22人が本棚に入れています
本棚に追加
/97ページ
「一階担当班、気をつけろ! 対象生物はエレベーター内に潜んで麻酔薬の吸入を回避した可能性がある! 外をかためているチームは対象生物が飛び出してきた時に備えて銃撃の準備を!」
無線から流れる切迫した叫びを耳にして、最上階である十階担当の面々は一瞬顔を強張らせた。しかしその内容を理解すると同時に、安堵の溜め息をつく。
一階担当の者達には悪いが、この階でなくて良かった。
それが、彼らの偽らざる思いだった。そこに気の緩みがあったがために、エレベーターへと繋がるはずの扉が開いているのを目にした時、それが何を意味するのかをとっさには考えつかなかった。
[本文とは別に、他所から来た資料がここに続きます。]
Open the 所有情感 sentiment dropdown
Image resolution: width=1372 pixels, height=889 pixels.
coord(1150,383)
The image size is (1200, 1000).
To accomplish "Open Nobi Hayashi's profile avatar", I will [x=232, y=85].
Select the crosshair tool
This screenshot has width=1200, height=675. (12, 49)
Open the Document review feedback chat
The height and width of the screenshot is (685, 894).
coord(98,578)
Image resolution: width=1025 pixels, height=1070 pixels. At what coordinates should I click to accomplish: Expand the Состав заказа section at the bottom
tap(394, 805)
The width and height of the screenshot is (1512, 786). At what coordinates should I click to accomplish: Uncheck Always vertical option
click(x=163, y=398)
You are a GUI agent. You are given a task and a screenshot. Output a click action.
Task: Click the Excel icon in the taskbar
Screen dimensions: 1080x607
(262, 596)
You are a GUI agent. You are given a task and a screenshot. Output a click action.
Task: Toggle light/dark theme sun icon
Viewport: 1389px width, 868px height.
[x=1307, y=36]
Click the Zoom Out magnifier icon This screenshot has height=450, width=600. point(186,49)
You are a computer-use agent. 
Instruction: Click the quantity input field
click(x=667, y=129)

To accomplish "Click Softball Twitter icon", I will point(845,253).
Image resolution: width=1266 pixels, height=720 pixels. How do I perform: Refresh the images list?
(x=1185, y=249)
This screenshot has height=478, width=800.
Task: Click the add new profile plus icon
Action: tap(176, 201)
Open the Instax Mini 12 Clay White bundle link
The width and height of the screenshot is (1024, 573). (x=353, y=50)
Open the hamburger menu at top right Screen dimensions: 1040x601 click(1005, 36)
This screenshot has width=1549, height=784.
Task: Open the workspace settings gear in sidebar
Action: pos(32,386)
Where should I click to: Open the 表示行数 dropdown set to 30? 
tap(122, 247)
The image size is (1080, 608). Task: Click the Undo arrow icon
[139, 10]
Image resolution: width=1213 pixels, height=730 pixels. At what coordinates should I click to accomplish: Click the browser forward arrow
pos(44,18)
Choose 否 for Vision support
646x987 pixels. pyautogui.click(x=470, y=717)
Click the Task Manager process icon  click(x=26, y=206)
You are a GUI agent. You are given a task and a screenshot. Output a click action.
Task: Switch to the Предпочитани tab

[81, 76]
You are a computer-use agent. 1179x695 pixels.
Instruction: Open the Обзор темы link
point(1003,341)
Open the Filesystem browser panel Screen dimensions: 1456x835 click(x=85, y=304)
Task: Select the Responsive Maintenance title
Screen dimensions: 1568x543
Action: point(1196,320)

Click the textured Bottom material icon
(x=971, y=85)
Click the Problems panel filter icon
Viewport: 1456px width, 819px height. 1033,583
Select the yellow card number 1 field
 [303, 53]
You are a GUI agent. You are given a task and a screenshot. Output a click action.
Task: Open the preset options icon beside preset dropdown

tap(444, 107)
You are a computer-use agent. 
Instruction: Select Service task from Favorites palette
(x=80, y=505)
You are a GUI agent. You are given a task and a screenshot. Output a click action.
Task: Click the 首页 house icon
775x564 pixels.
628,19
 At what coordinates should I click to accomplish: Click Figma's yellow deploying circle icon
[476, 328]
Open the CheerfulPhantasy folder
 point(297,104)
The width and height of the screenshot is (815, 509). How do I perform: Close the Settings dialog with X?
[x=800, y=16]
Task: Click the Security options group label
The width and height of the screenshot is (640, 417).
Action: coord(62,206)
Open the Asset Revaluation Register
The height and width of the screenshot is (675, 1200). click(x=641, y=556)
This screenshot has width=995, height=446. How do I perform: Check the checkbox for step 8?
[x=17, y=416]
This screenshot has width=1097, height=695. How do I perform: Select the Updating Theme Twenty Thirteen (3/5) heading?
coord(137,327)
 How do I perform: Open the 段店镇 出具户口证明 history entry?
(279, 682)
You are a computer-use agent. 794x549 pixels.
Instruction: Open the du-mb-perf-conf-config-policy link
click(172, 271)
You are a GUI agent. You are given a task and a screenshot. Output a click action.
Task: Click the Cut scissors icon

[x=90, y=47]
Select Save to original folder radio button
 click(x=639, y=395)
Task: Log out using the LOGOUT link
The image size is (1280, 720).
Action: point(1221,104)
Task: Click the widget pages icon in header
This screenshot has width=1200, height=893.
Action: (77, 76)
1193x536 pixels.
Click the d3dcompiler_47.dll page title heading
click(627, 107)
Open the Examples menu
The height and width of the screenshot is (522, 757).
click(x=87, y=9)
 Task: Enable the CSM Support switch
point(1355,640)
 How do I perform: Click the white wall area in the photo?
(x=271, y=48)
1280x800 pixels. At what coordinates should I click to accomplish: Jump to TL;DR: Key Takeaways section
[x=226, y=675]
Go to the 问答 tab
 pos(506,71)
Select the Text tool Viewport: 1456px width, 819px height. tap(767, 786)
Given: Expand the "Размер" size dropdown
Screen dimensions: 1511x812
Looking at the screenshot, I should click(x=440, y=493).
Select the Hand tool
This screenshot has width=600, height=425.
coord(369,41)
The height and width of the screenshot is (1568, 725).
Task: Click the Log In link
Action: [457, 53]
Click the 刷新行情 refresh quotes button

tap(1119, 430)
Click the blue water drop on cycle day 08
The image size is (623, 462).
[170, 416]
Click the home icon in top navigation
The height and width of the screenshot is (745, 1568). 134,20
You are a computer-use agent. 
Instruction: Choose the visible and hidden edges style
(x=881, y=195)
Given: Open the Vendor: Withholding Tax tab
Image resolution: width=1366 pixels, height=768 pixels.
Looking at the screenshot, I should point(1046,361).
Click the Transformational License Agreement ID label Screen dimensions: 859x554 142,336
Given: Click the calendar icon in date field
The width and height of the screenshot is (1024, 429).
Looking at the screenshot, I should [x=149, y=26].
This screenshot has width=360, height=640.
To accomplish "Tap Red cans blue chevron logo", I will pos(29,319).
扉の奥は空洞だ。エレベーターは一階に降りているのだから、当然である。
「エレベーターが無いのに何で扉が開いてるんだ? 故障か?」
不用心にも、一人が中を覗き込む。
エレベーターを吊り下げるためのワイヤーが中央に伸び、はるか下方にはエレベーターの天板が見えるが、それだけだ。特に異常は認められない。
頭を引っ込めようとした直前、上方から微かな音が聞こえたような気がした。
あるいは、それは虫の知らせのようなものだったのかもしれない。
なにげなく、顔をそちらへと向ける。
見上げる彼の目に映ったのは、爛々と光る二つの眼球だった。
最初のコメントを投稿しよう!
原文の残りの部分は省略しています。